Music for Luddites | The Sound Team

We don’t have a CD player in our van and I’m sure there are a lot of people like us. We’re not Luddites or anything, but I like to think that technology peaked in 1975.

 

Have you the new Sound Team cassette tape, my friend? It’s a scant five songs long, but it’s divine. When I’m done with mine, I’ll rewind it and bring it over so you can hear it. It’s the least I can do for you letting me borrow those Kriss Kross and Hall & Oates tapes and eat all of your Pop Rocks.

The cassette tape, a manner of listening that endures by luck, was what we had back when we watched The A-Team and Punky Brewster and Boyz II Men were seducing us with their East Coast family harmonies. The Austin band of high school friends continues as an advocate of the tape—which, coincidentally, is about the size of those totally bitchin’ video iPods. They have released their EPs on the form since 2003, and will release their first full-length CD in May or June of this year. So, so blasphemous.

“We’ve been putting out tapes for years. That’s the way we operate,” lead singer Bill Baird said. “I like how you can just throw them around. For LPs, I have the utmost respect. I take great care of them and wipe them off. We don’t have a CD player in our van and I’m sure there are a lot of people like us.

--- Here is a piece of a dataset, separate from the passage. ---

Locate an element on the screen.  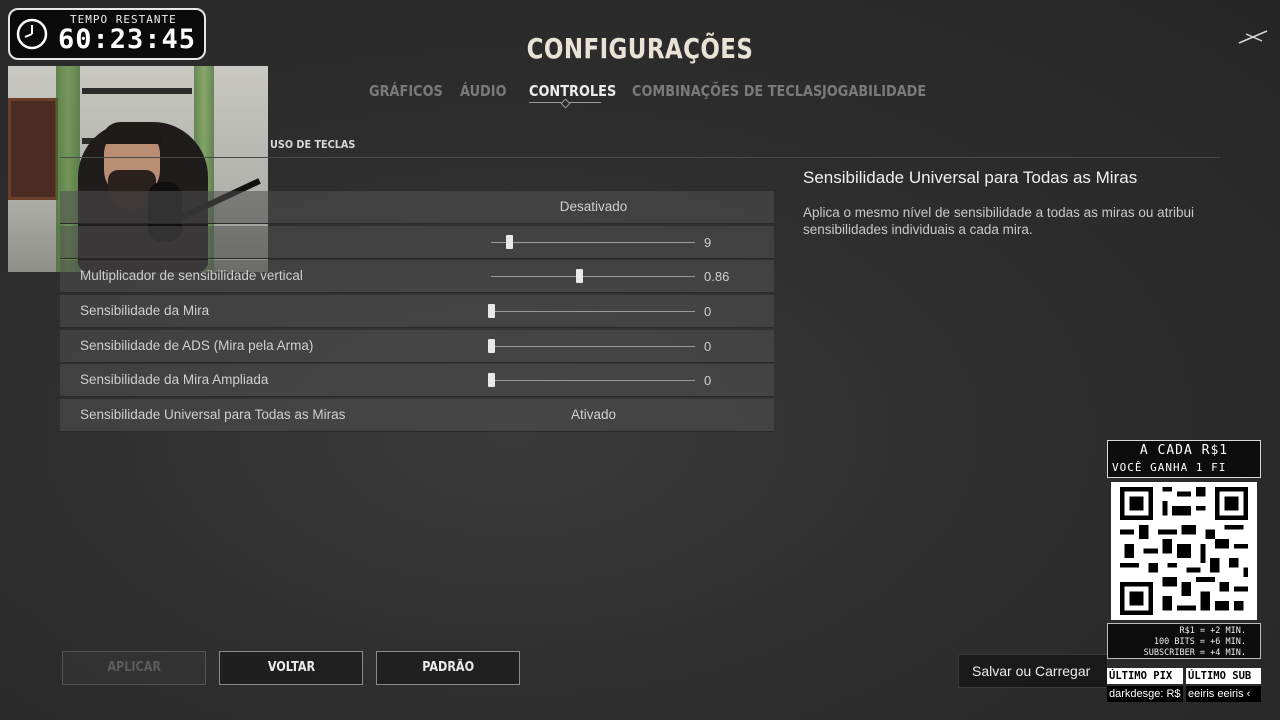
setting-label: Multiplicador de sensibilidade vertical is located at coordinates (192, 276).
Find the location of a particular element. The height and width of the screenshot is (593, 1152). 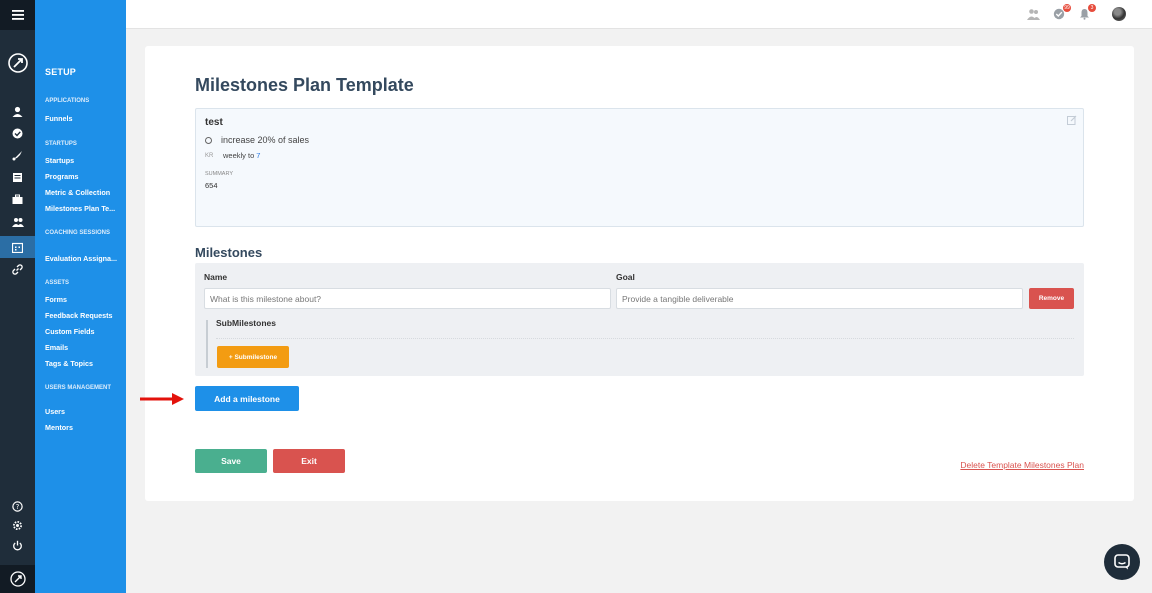

kr-value: 7 is located at coordinates (258, 156).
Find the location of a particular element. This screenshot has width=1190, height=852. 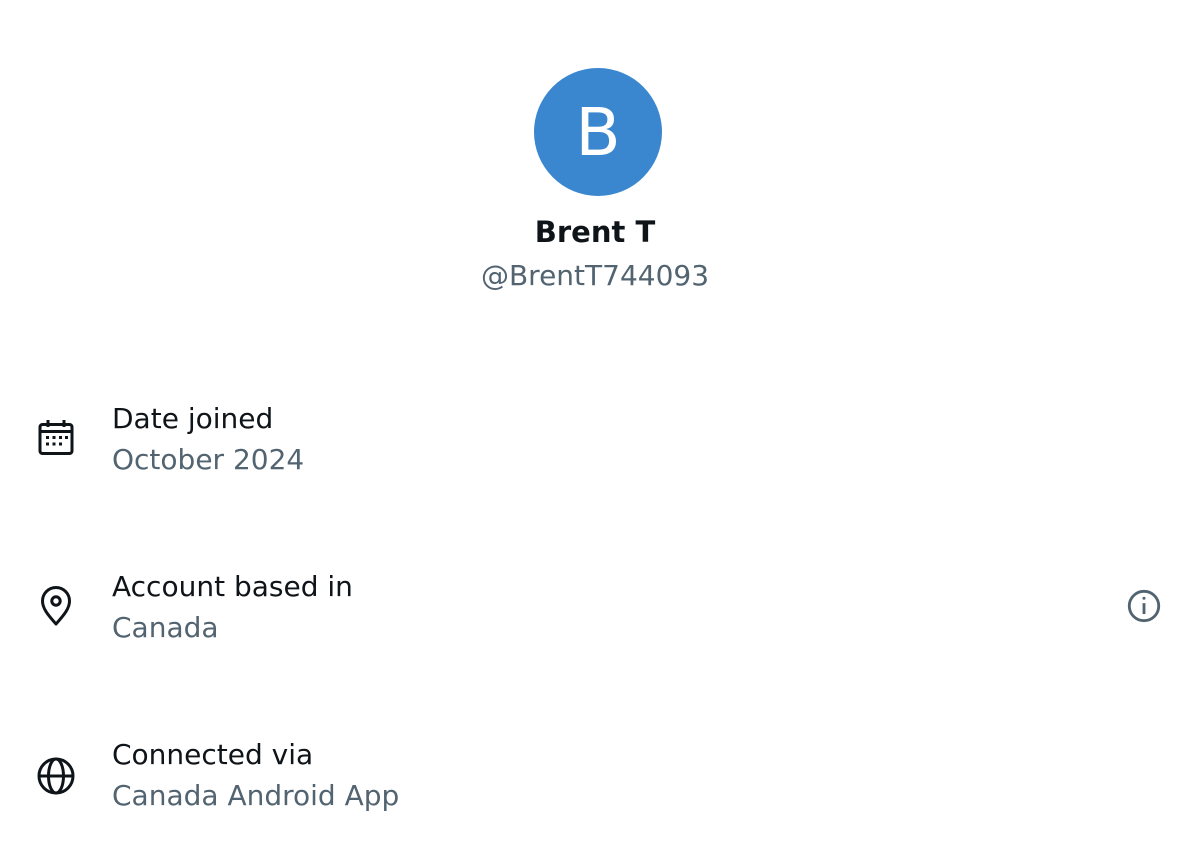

We’re not Luddites or anything, but I like to think that technology peaked in 1975.”

Most of the band’s latest EP, Work, feels like footage from a fuzzy Super 8 camera—though it should be clear that film is not music and music is not film. What gives “The Fastest Man Alive” and “In the Dark No One Can Hear You Sweat” their immediate, grainy appeal is Baird’s roughshod vocals that seem sepia-toned, like they’ve already had their life and now are just spooling out like a misfeeding video projector, slow and touching.

“Just like anybody, we’re trying to combine everything from before us and make it something new,” he said. “I write a lot of music, but I don’t write a lot of lyrics. When I do, it’s usually whatever pops into your head that gets something going. It might just be a breakfast bagel and then you just dig yourself out of the hole you got yourself into.”

Recently, the band has been making frequent trips to California and back, playing parties in Los Angeles and San Francisco, but nowhere in the middle to break their up drive because they’re still an obscure group. They played the famed Troubadour, where Baird pointed out that Richard Pryor worked, and they’re busting ass to get their soundscapes in more hands.

“No one really knows about us yet, outside the big cities. We don’t care about money. We just want to play in front of people,” he said. And what’s SXSW like? “It’s like a giant taco…made of guitars…deep-fried and made out of beer.”